Pada saat yang sama, di rumah-rumah warga, kaum perempuan sibuk menyiapkan aneka masakan dan kue-kue. Umumnya di rumah-rumah yang penghuninya menggelar acara khitan, ruang tamu disulap menjadi tempat makan lesehan dengan baki dan tatakan makan lainnya yang penuh berisi beragam jenis makanan dan kue-kue.

"Kalau sudah begini, siapa pun yang singgah wajib mencicipi hidangan yang disajikan. Bahkan biasanya dari desa lain pun ada yang datang menyaksikan acara ini dan mereka juga dipanggil naik ke atas rumah untuk makan. Jadi, biasanya kami memang menyiapkan cukup banyak makanan.

Kegembiraan dan keramaian tidak hanya berlangsung pagi hingga siang hari itu. Malam sebelumnya, rumah-rumah warga, yang putranyaputrinya mengikuti acara khatam, sudah diramaikan suara orang-orang yang membacakan ayat-ayat suci Al Quran, lagu-lagu kasidah, dan tetabuhan rebana. Alunan syahdu itu terdengar sejak waktu shalat isya hingga menjelang pagi.

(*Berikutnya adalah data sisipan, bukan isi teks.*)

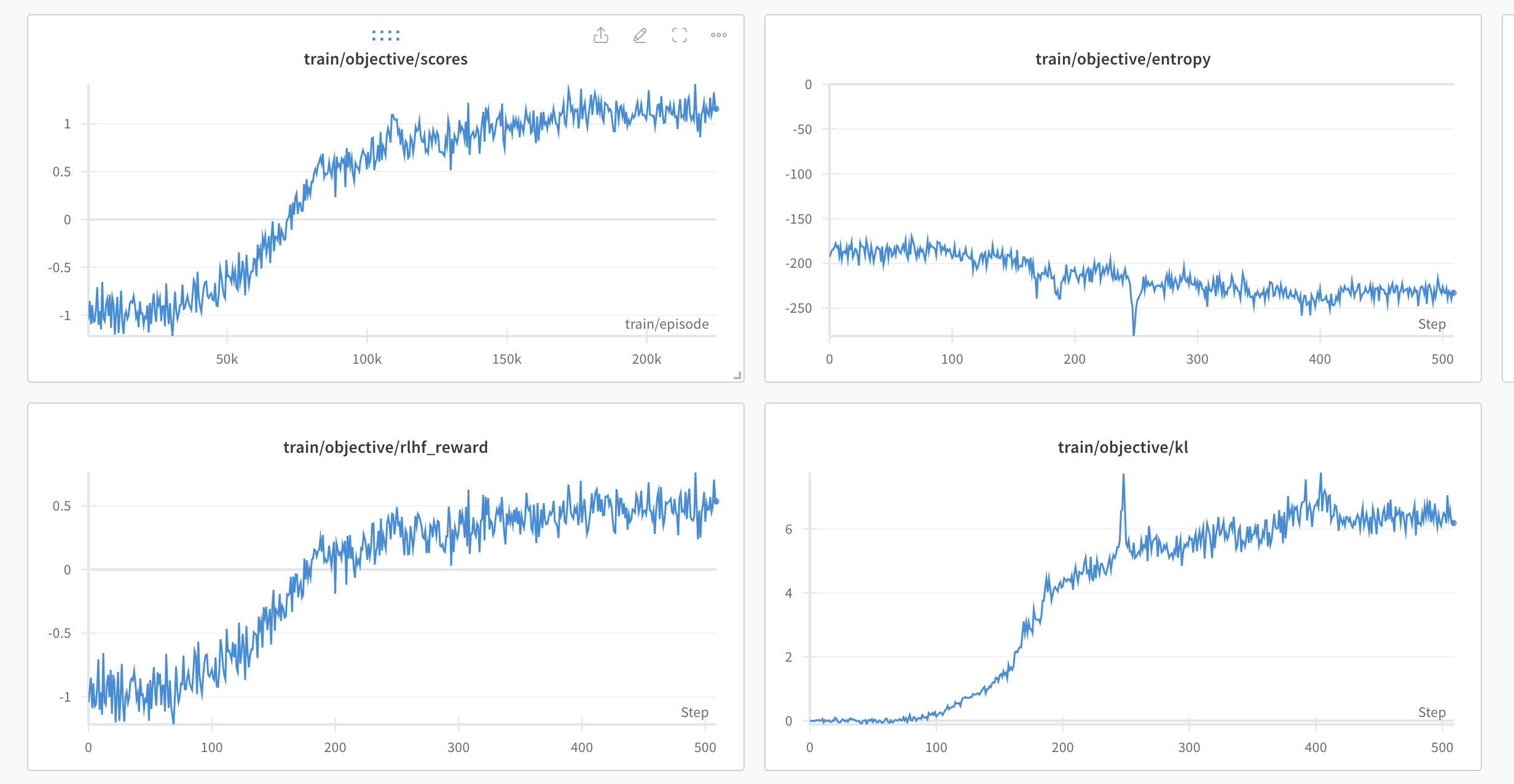Click the Step axis label on kl chart
This screenshot has width=1514, height=784.
1432,712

Saat yang paling ditunggu-tunggu akhirnya tiba menjelang sore. Puncak acara ini ditandai dengan arak-arakan anak-anak yang tamat mengaji (khatam Al Quran) keliling desa. Anak-anak yang diarak masing-masing menunggangi kuda berhias.Kudanya pun bukan sembarangan. Kuda-kuda tunggangan itu mampu berjalan sembari menari. Kuda-kuda tersebut menari diiringi tabuhan rebana dan pembacaan pantun khas Mandar.

Tak pelak, kegembiraan warga tumpah ruah bersamaan dengan dimulainya arak-arakan. Di sepanjang jalan yang dilalui arak-arakan kuda, warga biasanya berdesak-desakan bahkan banyak di antaranya yang berjalan mengikuti arak-arakan. Biasanya, setiap kali kuda yang diunggulkan lewat, mereka akan bersorak-sorai mengelu-elukan kuda tersebut.

Sorak-sorai bertambah ramai bila tarian kuda cukup lama dan bagus. Memang di sela arak-arakan, kuda beberapa kali berhenti kemudian memain-mainkan kaki depannya secara bergantian sembari menggeleng-gelengkan kepala ke kiri dan kenan layaknya sedang menari.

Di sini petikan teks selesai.